Extrait fourni:
• • • •

Le problème pour le cas du 06, c'est que le l'évènement d'il y a15 jours ont effectivement activé des sources sédimentaires. Il va falloir que celles-ci se stabilisent et que tout le lit en amont se purge avant de retrouver une situation "normale". Il faut savoir que le transport sédimentaire (érosion/dépot) est lié à des cycles plutôt complexes qui se sur imposent. C'est pour ça qu'on peut trouver un coup une vasque vide, et quelques mois après une vasque pleine.

Il faut aussi comprendre que le transport sédimentaire a plutôt tendance à s'opérer durant les crues importantes. Pour le cas des Oules ou Chichin, le transport sédimentaire des eaux de fontes est surement négligeable. Pour le coup j'ai déjà eu à tester le phénomène dans le bassin ultra actif de Claretto, où avec l'augmentation du débit par la fonte, on s'était pris des caillasses dans le cassé final. C'était pas drôle. Mais j'avais compris pas mal de choses à ce moment là (par exemple, comment les vasques peuvent se vider, alors qu'il y a une contre-pente forte)

• • • •

Données fournies:
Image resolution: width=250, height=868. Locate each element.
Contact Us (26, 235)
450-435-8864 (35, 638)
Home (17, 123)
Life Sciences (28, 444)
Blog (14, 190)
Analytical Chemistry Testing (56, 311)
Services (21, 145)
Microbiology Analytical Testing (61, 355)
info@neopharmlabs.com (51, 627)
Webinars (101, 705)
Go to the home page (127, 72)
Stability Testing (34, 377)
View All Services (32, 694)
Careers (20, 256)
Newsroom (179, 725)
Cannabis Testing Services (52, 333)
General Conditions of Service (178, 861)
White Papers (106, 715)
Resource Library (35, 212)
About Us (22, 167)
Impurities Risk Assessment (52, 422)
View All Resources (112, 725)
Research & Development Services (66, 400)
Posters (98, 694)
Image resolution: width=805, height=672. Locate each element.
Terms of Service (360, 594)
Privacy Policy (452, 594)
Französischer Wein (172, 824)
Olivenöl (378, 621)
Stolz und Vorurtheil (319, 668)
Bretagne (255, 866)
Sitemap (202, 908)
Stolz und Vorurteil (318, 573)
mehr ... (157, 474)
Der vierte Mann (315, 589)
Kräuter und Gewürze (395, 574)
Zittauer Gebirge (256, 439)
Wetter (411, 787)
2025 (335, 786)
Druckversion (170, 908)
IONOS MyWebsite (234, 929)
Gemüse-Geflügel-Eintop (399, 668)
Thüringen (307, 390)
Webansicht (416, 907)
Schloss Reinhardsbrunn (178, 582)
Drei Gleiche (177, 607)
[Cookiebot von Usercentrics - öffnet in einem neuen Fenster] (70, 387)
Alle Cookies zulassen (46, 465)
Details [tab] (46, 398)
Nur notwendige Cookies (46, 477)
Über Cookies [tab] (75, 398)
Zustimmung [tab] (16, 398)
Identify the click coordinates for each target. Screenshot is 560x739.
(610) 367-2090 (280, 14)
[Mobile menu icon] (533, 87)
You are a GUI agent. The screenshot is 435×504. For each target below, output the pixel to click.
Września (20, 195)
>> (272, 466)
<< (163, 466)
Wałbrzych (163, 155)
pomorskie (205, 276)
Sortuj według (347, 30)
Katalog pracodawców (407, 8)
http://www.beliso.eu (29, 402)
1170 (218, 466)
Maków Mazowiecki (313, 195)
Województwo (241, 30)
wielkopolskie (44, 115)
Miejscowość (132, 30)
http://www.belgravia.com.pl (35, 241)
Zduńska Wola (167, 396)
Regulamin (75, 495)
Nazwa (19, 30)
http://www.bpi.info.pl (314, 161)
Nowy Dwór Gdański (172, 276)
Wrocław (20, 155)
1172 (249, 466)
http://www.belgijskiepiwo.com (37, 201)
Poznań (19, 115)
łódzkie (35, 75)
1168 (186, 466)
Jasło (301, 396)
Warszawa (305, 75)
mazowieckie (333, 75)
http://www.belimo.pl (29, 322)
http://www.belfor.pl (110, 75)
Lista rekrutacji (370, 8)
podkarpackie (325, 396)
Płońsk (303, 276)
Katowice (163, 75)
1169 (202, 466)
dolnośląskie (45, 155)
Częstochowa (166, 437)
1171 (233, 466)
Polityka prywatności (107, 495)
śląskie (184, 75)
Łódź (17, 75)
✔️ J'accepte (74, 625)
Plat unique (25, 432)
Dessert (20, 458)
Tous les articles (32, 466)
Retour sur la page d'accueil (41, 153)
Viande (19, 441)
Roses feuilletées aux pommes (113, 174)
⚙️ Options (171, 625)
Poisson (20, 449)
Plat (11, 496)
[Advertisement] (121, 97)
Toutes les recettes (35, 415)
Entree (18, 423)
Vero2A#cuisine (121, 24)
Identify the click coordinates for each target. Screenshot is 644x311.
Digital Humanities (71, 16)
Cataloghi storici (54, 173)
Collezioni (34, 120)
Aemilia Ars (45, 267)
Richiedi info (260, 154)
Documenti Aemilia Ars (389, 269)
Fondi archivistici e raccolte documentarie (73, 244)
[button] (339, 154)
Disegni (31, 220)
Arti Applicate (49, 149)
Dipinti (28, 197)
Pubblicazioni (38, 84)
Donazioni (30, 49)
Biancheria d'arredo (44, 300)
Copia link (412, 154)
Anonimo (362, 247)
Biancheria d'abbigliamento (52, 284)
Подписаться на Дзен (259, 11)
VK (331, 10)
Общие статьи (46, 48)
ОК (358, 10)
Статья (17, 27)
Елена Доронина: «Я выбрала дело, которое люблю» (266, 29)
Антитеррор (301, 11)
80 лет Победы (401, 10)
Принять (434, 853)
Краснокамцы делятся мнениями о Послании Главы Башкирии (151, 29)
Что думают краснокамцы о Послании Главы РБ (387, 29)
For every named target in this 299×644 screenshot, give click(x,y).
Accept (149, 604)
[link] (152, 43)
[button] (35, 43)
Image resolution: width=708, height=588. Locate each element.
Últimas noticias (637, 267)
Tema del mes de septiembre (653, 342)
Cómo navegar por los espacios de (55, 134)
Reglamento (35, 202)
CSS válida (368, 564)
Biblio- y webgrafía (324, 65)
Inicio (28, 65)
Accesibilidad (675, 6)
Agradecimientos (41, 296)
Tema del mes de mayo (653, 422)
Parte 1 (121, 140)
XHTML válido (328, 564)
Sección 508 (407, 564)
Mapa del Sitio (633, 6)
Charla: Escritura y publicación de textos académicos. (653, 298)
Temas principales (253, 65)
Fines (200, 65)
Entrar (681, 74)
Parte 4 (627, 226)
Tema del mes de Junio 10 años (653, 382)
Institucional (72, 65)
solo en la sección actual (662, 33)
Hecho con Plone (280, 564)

• • • •

Objectifs:
A. Dans le paragraphe de l'extrait qui commence par « Il faut aussi comprendre », relevez tous les noms de lieux cités.
B. D'après l'extrait, à quel moment le transport sédimentaire a-t-il plutôt tendance à s'opérer ?

Réponses dans l'ordre:
A. Oules, Chichin, Claretto

B. Durant les crues importantes.